## [RECORDS PROVIDED]
## Begin

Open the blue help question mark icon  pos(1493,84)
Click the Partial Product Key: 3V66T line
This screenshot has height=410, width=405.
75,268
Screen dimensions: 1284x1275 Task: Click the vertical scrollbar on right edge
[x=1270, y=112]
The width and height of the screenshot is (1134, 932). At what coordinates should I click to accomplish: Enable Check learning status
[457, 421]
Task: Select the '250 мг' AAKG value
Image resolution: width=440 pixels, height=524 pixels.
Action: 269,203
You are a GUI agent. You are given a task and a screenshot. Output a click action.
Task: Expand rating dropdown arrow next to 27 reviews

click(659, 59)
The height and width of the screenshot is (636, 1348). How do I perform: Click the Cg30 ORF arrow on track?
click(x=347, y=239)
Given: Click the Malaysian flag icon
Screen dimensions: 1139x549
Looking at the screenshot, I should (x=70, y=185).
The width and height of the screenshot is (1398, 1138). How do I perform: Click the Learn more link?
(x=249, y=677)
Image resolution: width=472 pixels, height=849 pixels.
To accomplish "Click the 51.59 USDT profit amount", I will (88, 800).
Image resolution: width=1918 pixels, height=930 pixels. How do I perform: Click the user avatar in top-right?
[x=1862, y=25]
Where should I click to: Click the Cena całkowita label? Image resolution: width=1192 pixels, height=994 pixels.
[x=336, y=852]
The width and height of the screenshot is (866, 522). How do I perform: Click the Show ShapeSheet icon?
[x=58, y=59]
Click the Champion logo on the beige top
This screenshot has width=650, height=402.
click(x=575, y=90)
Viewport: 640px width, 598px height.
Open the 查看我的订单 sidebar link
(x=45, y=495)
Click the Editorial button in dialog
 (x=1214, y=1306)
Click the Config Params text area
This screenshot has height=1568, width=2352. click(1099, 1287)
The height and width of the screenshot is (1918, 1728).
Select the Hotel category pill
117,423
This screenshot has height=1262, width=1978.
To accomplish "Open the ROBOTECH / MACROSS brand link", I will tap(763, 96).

## End

## [EXERCISE DESCRIPTION]
Can you transcribe every row above word for word, keeping each line as it stands?

## [EXERCISE SOLUTION]
Open the blue help question mark icon  pos(1493,84)
Click the Partial Product Key: 3V66T line
This screenshot has height=410, width=405.
75,268
Screen dimensions: 1284x1275 Task: Click the vertical scrollbar on right edge
[x=1270, y=112]
The width and height of the screenshot is (1134, 932). At what coordinates should I click to accomplish: Enable Check learning status
[457, 421]
Task: Select the '250 мг' AAKG value
Image resolution: width=440 pixels, height=524 pixels.
Action: 269,203
You are a GUI agent. You are given a task and a screenshot. Output a click action.
Task: Expand rating dropdown arrow next to 27 reviews

click(659, 59)
The height and width of the screenshot is (636, 1348). How do I perform: Click the Cg30 ORF arrow on track?
click(x=347, y=239)
Given: Click the Malaysian flag icon
Screen dimensions: 1139x549
Looking at the screenshot, I should (x=70, y=185).
The width and height of the screenshot is (1398, 1138). How do I perform: Click the Learn more link?
(x=249, y=677)
Image resolution: width=472 pixels, height=849 pixels.
To accomplish "Click the 51.59 USDT profit amount", I will (88, 800).
Image resolution: width=1918 pixels, height=930 pixels. How do I perform: Click the user avatar in top-right?
[x=1862, y=25]
Where should I click to: Click the Cena całkowita label? Image resolution: width=1192 pixels, height=994 pixels.
[x=336, y=852]
The width and height of the screenshot is (866, 522). How do I perform: Click the Show ShapeSheet icon?
[x=58, y=59]
Click the Champion logo on the beige top
This screenshot has width=650, height=402.
click(x=575, y=90)
Viewport: 640px width, 598px height.
Open the 查看我的订单 sidebar link
(x=45, y=495)
Click the Editorial button in dialog
 (x=1214, y=1306)
Click the Config Params text area
This screenshot has height=1568, width=2352. click(1099, 1287)
The height and width of the screenshot is (1918, 1728).
Select the Hotel category pill
117,423
This screenshot has height=1262, width=1978.
To accomplish "Open the ROBOTECH / MACROSS brand link", I will tap(763, 96).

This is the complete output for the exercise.